Optimize analyzers and mappers for faster inference in TF2

tf-transform-team · tfx-copybara · commit fb7688ccd72f · 2024-02-07T04:52:04.000-08:00
PiperOrigin-RevId: 604944502
diff --git a/RELEASE.md b/RELEASE.md
@@ -16,7 +16,7 @@
 
 ## Breaking Changes
 
-*   Existing `tft.vocabulary` cache is automatically invalidated.
+*   Existing analyzer cache is automatically invalidated.
 
 ## Deprecations
 
diff --git a/tensorflow_transform/analyzer_nodes.py b/tensorflow_transform/analyzer_nodes.py
@@ -281,11 +281,7 @@ def _bind_future_as_tensor_v2(
                               replaced_result)
       return replaced_result
     else:
-      # Without the identity wrapper some V2 tests fail with AttributeError:
-      # Tensor.name is meaningless when eager execution is enabled.
-      # TODO(b/149997088): Remove the identity wrapper once we no longer rely on
-      # tensor names.
-      return tf.identity(replaced_result)
+      return replaced_result
   else:
     graph.add_to_collection(TENSOR_REPLACEMENTS, tensor_sink)
     eager_asset_path = temporary_analyzer_info.eager_asset_path
diff --git a/tensorflow_transform/analyzers.py b/tensorflow_transform/analyzers.py
@@ -1973,15 +1973,10 @@ def _get_vocabulary_analyzer_inputs(
   elif vocab_ordering_type == _VocabOrderingType.WEIGHTED_FREQUENCY:
     reduced_batch = tf_utils.reduce_batch_weighted_counts(
         x, weights, filter_regex=filter_regex)
-    assert reduced_batch.summed_positive_per_x_and_y is None
-    assert reduced_batch.counts_per_x is None
     return [reduced_batch.unique_x, reduced_batch.summed_weights_per_x]
   else:
     reduced_batch = tf_utils.reduce_batch_weighted_counts(
         x, filter_regex=filter_regex)
-    assert reduced_batch.summed_weights_per_x is None
-    assert reduced_batch.summed_positive_per_x_and_y is None
-    assert reduced_batch.counts_per_x is None
     return [reduced_batch.unique_x]
 
 
diff --git a/tensorflow_transform/mappers.py b/tensorflow_transform/mappers.py
@@ -1449,11 +1449,12 @@ def _deduplicate_row(dedup_row_loop_vars):
 
     # Keep track of the maximum number of unique elements in a row, as this
     # will determine the resulting dense shape.

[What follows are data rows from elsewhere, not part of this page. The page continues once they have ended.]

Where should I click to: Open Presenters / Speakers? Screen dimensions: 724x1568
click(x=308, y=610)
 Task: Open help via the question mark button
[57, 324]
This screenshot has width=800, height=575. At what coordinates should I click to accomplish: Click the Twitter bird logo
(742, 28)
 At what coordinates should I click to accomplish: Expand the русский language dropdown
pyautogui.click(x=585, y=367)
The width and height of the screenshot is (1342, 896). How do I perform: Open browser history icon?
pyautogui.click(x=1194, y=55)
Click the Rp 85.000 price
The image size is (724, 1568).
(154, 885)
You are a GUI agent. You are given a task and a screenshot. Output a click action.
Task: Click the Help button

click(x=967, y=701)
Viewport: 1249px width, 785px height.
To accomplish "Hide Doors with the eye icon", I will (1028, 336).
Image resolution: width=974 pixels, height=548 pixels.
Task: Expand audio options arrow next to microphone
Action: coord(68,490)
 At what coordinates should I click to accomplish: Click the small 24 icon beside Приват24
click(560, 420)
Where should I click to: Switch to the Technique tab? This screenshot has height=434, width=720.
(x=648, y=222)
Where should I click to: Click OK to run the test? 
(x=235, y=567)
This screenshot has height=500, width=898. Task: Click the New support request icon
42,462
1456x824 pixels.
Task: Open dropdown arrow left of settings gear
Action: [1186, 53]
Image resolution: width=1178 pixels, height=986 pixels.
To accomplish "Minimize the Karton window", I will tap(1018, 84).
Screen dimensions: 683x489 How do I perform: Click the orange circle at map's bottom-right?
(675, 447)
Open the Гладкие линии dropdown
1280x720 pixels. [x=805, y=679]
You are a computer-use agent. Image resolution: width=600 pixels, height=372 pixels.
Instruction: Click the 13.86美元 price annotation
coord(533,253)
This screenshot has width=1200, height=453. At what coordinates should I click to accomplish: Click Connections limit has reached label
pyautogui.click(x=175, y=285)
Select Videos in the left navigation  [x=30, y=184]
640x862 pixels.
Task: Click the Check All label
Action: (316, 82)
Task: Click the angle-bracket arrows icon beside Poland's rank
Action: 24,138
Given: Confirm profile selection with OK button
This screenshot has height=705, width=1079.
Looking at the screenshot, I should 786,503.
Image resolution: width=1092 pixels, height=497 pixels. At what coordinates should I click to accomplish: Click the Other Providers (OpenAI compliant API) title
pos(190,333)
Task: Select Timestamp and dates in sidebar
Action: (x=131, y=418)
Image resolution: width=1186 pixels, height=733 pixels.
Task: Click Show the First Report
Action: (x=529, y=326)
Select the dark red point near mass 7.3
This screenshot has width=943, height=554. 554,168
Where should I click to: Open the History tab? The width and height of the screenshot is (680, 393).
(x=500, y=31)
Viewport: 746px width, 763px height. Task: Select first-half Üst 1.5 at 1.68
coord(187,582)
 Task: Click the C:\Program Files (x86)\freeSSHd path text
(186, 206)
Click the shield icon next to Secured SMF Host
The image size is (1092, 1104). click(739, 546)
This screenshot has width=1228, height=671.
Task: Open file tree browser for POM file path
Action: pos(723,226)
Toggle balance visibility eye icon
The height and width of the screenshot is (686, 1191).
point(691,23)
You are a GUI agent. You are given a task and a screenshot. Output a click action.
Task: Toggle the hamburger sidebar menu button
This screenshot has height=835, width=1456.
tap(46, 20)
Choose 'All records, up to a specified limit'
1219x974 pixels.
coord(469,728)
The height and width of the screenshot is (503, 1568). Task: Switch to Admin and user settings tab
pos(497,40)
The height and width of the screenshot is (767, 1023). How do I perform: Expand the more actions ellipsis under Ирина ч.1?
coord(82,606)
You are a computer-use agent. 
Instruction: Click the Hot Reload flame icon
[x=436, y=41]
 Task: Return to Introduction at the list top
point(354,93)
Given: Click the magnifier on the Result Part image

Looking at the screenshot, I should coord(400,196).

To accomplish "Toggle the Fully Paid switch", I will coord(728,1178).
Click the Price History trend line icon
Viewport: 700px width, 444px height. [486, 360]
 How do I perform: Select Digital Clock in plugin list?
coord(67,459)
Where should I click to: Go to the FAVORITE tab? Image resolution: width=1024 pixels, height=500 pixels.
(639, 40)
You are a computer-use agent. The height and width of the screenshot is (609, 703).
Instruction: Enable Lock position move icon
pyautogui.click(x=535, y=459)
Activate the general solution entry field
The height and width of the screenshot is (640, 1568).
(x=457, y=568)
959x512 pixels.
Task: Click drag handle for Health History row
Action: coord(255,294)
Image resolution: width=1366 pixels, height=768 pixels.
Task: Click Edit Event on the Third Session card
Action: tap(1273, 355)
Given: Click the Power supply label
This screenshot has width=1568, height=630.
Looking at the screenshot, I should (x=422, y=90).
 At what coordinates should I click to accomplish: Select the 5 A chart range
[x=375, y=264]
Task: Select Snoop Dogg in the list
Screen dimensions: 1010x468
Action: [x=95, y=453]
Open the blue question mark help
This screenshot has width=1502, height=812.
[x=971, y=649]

+    num_unique_values = tf.shape(row_values)[0]
     max_unique = tf.cast(
-        tf.maximum(tf.cast(tf.shape(row_values)[0], tf.int64), max_unique),
+        tf.maximum(tf.cast(num_unique_values, tf.int64), max_unique),
         tf.int64)
     column_indices = tf.cast(
-        tf.expand_dims(tf.range(tf.shape(row_values)[0]), axis=1), tf.int64)
+        tf.expand_dims(tf.range(num_unique_values), axis=1), tf.int64)
     row_indices = tf.fill(tf.shape(column_indices), tf.cast(index, tf.int64))
     values = values.write(index, row_values)
     indices = indices.write(index, tf.concat([row_indices, column_indices], 1))
diff --git a/tensorflow_transform/tf_utils.py b/tensorflow_transform/tf_utils.py
@@ -187,8 +187,6 @@ def reduce_batch_weighted_counts(
     else:
       # TODO(b/112916494): Always do batch wise reduction once possible.
       return ReducedBatchWeightedCounts(flat_x, None, None, None)
-  # TODO(b/134075780): Revisit expected weights shape when input is composite.
-  x, weights = assert_same_shape(x, weights)
   weights = filter_fn(tf.reshape(weights, [-1]))
   unique_x_values, unique_idx, _ = tf.unique_with_counts(
       flat_x, out_idx=tf.int64)
@@ -410,7 +408,6 @@ def _preprocess_tensors_for_cooccurences(
     x, weights_input = assert_same_shape(x, weights_input)
     weights = weights_input
   y = _broadcast_to_x_shape(x, y)
-  x, y = assert_same_shape(x, y)
   x = tf.reshape(x, [-1])
   filter_fn = _make_regex_filter_fn(x, filter_regex)
   x = filter_fn(x)
@@ -593,8 +590,7 @@ def _broadcast_to_x_shape(x, y):
   y_shape = tf.shape(input=y)
   assert_eq = tf.compat.v1.assert_equal(x_shape[0], y_shape[0])
   with tf.control_dependencies([assert_eq]):
-    y = tf.identity(y)
-  rank_delta = tf.rank(x) - tf.rank(y)
+    rank_delta = tf.rank(x) - tf.rank(y)
   target_shape = tf.concat(
       [tf.shape(y), tf.ones(rank_delta, dtype=tf.int32)], axis=0)
   matched_rank = tf.reshape(y, target_shape)
@@ -1756,7 +1752,7 @@ def reduce_batch_minus_min_and_max(
 
     x_batch_max = tf.reduce_max(input_tensor=x)
     x_batch_minus_min = tf.reduce_max(input_tensor=tf.zeros_like(x) - x)
-    return assert_same_shape(x_batch_minus_min, x_batch_max)
+    return x_batch_minus_min, x_batch_max
 
   elif isinstance(x, tf.SparseTensor):
     return _sparse_minus_reduce_min_and_reduce_max(x)
@@ -1820,9 +1816,6 @@ def get_batch_max_per_key(tensor, key_uniques):  # pylint: disable=missing-docst
   x_batch_maxes = get_batch_max_per_key(x, unique)
   x_batch_minus_mins = get_batch_max_per_key(-x, unique)
 
-  x_batch_minus_mins, x_batch_maxes = assert_same_shape(x_batch_minus_mins,
-                                                        x_batch_maxes)
-
   return (unique.y, x_batch_minus_mins, x_batch_maxes)